## TASK PROMPT
Search the entries for the word "agent". Copy each line in which it is found.

## EXERCISE MATERIALS
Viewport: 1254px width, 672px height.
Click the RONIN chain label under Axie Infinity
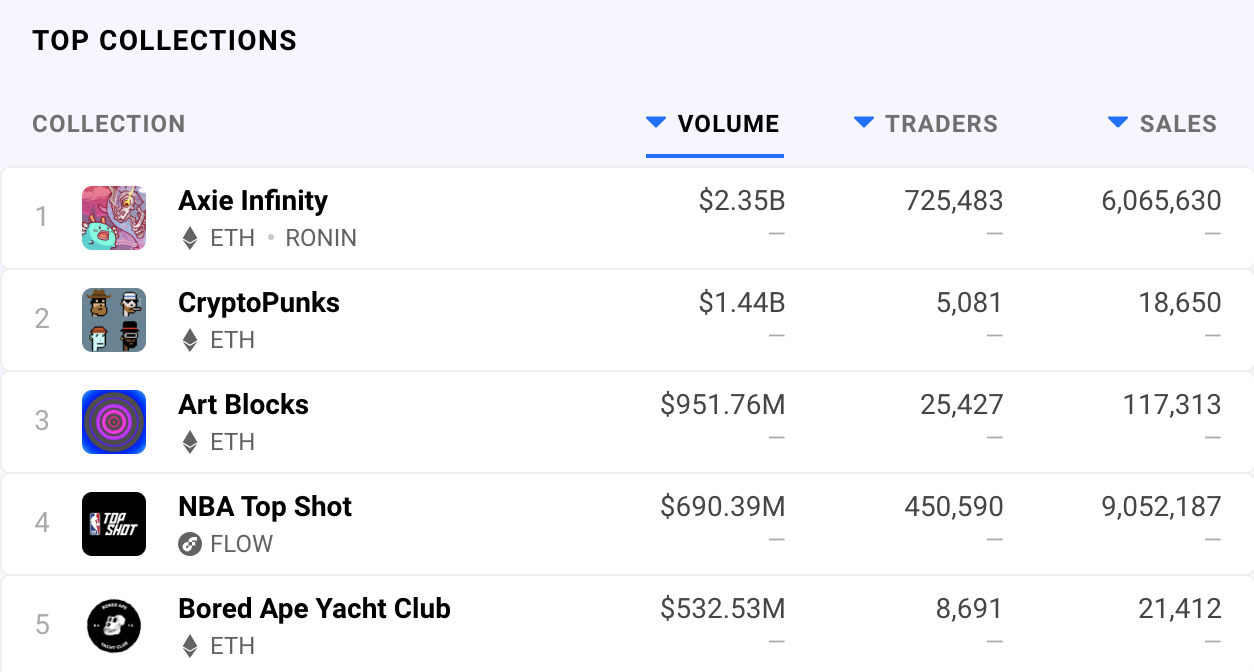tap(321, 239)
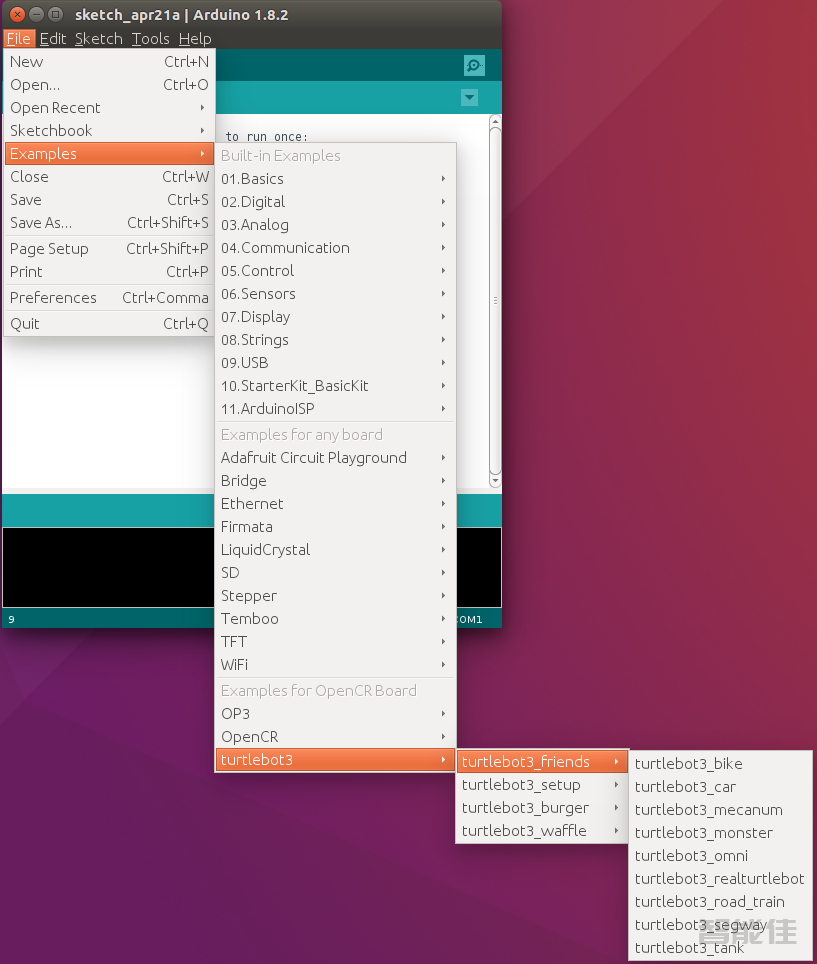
---
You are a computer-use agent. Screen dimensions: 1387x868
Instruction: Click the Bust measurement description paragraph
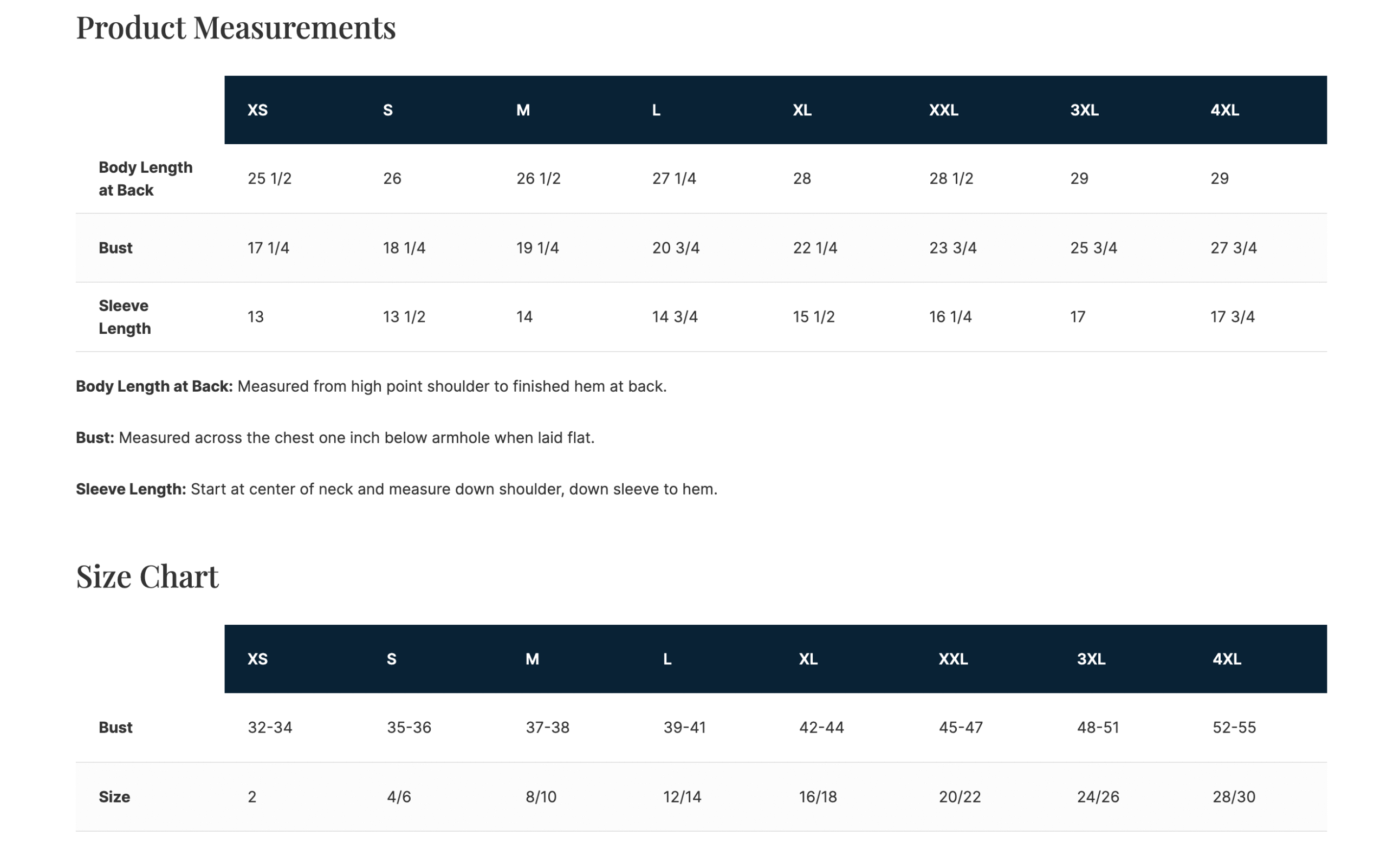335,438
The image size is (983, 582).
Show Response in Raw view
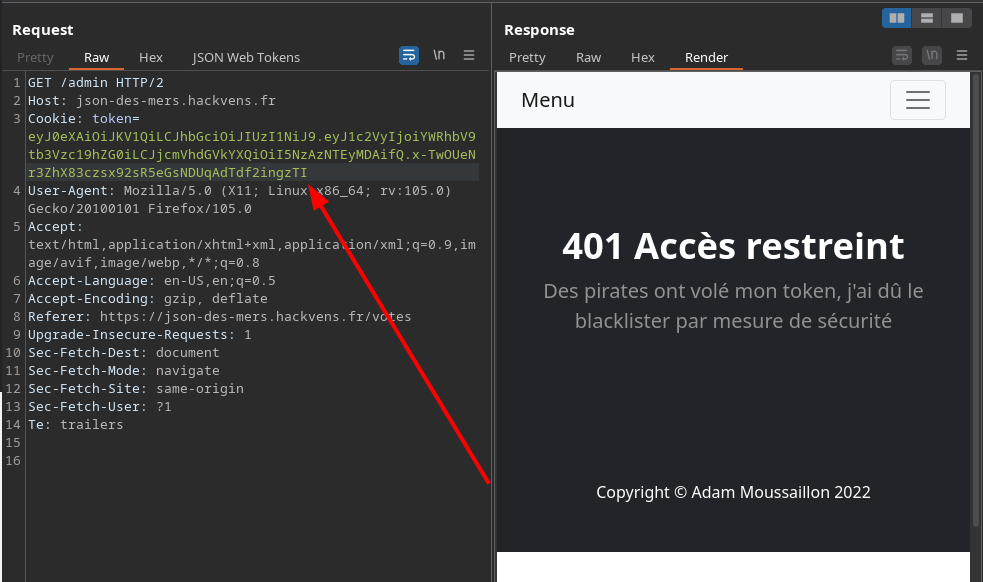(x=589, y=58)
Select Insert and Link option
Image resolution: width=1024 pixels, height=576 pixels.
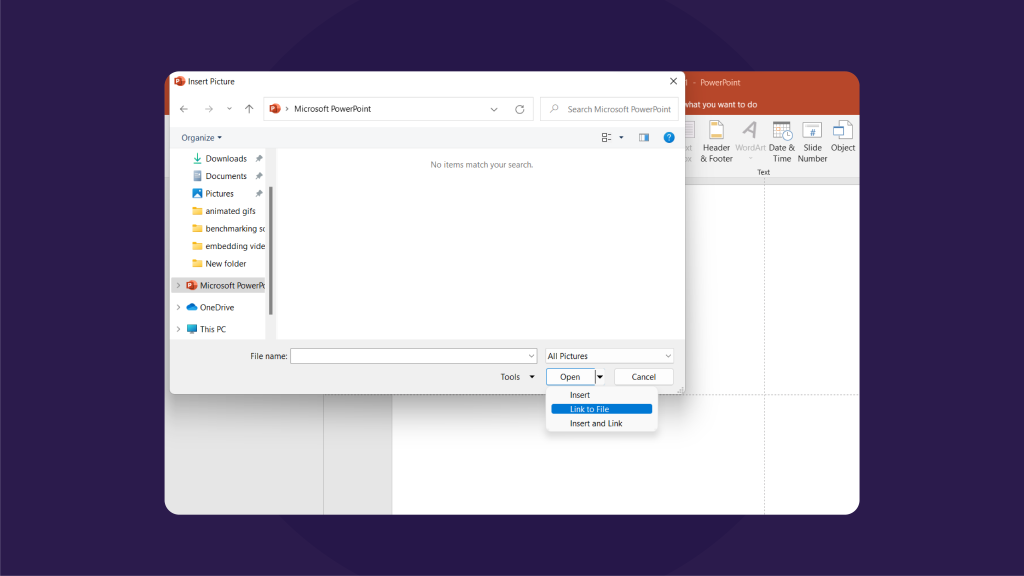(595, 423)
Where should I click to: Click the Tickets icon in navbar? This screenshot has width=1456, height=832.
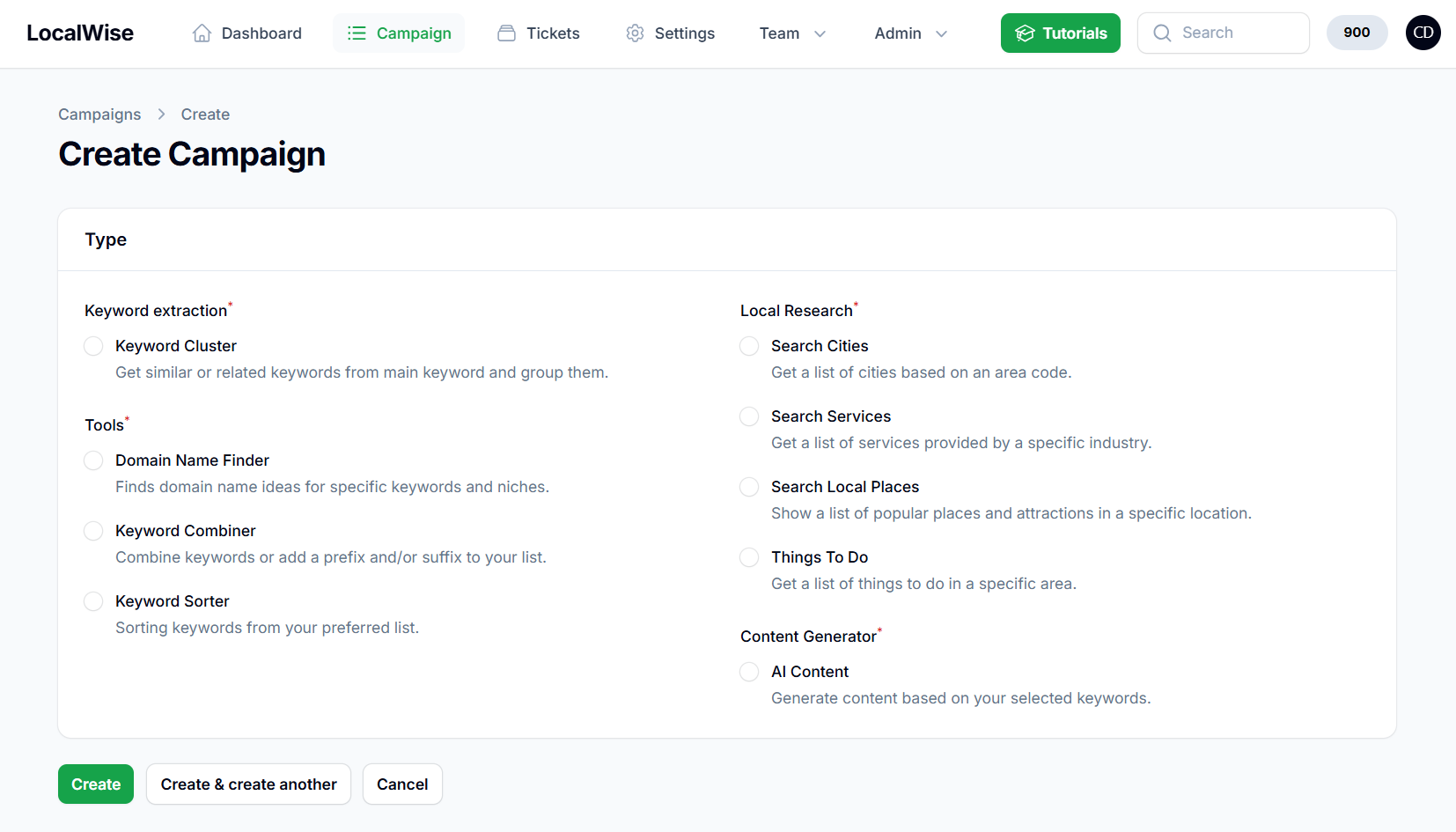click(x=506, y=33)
* * *
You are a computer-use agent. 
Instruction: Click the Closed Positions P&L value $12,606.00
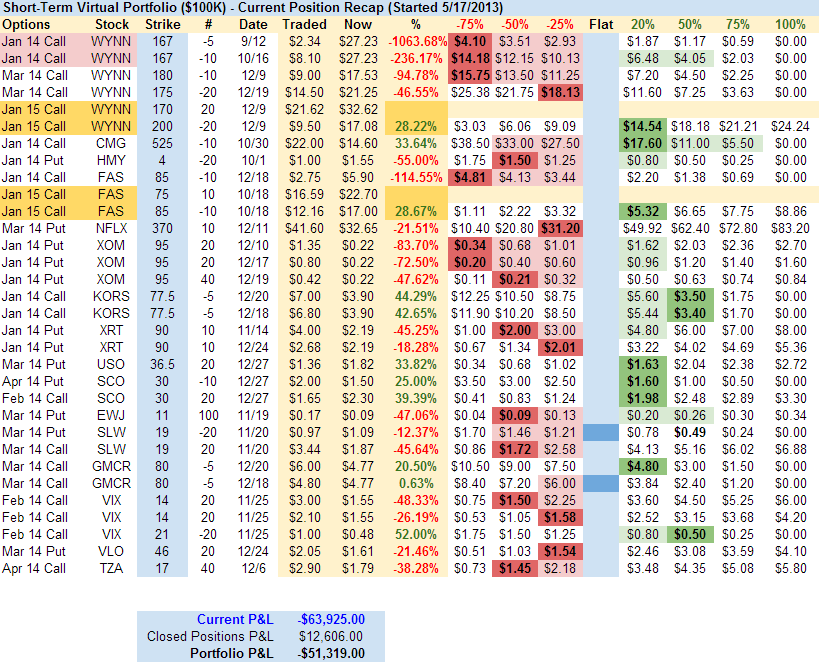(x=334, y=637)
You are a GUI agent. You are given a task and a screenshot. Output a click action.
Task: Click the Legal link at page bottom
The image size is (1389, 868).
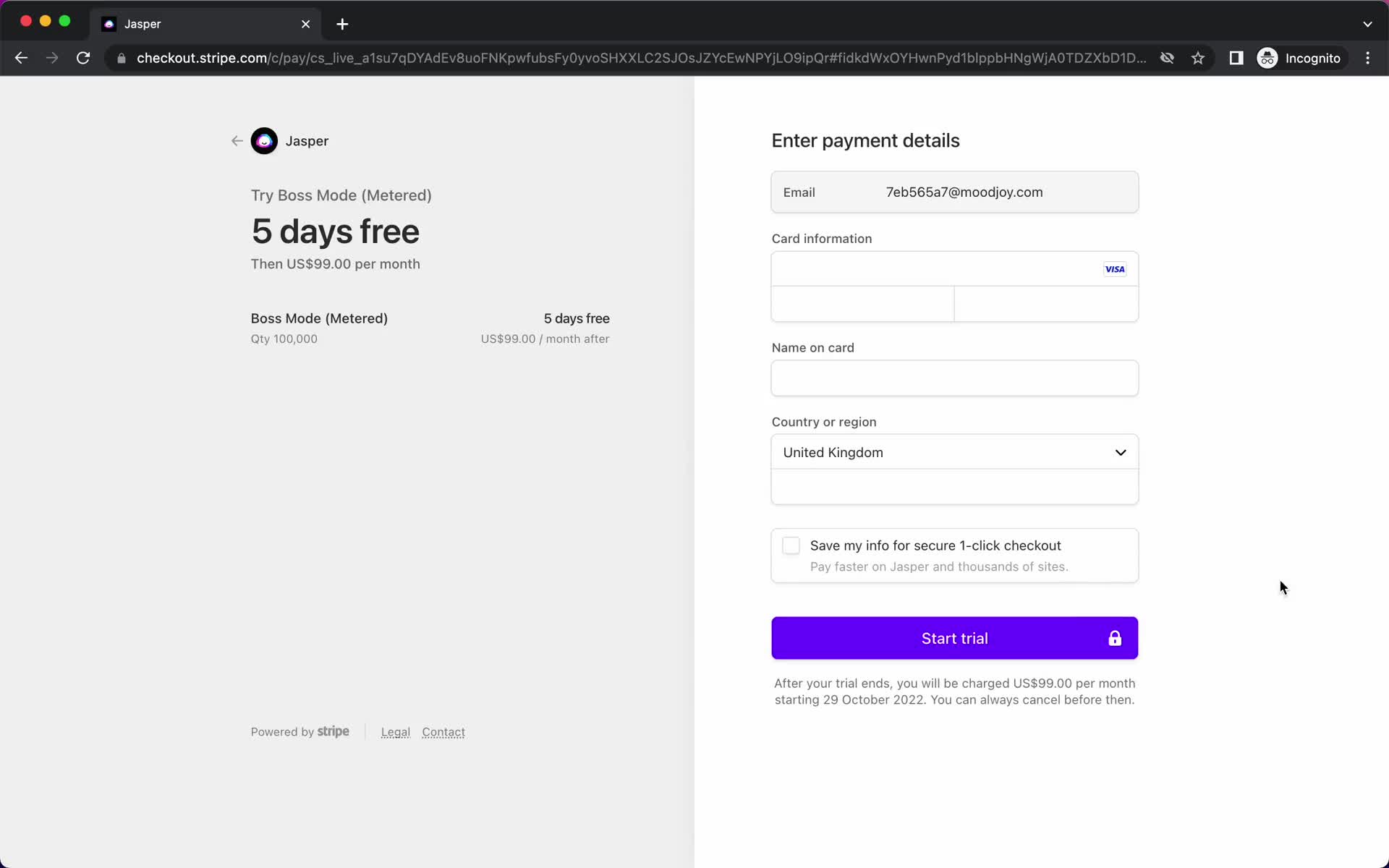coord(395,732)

## TASK RESULT
You are a computer-use agent. Screen dimensions: 1387x868
You are a computer-use agent. 
You are a GUI agent. You are given a task and a screenshot. Output a click action.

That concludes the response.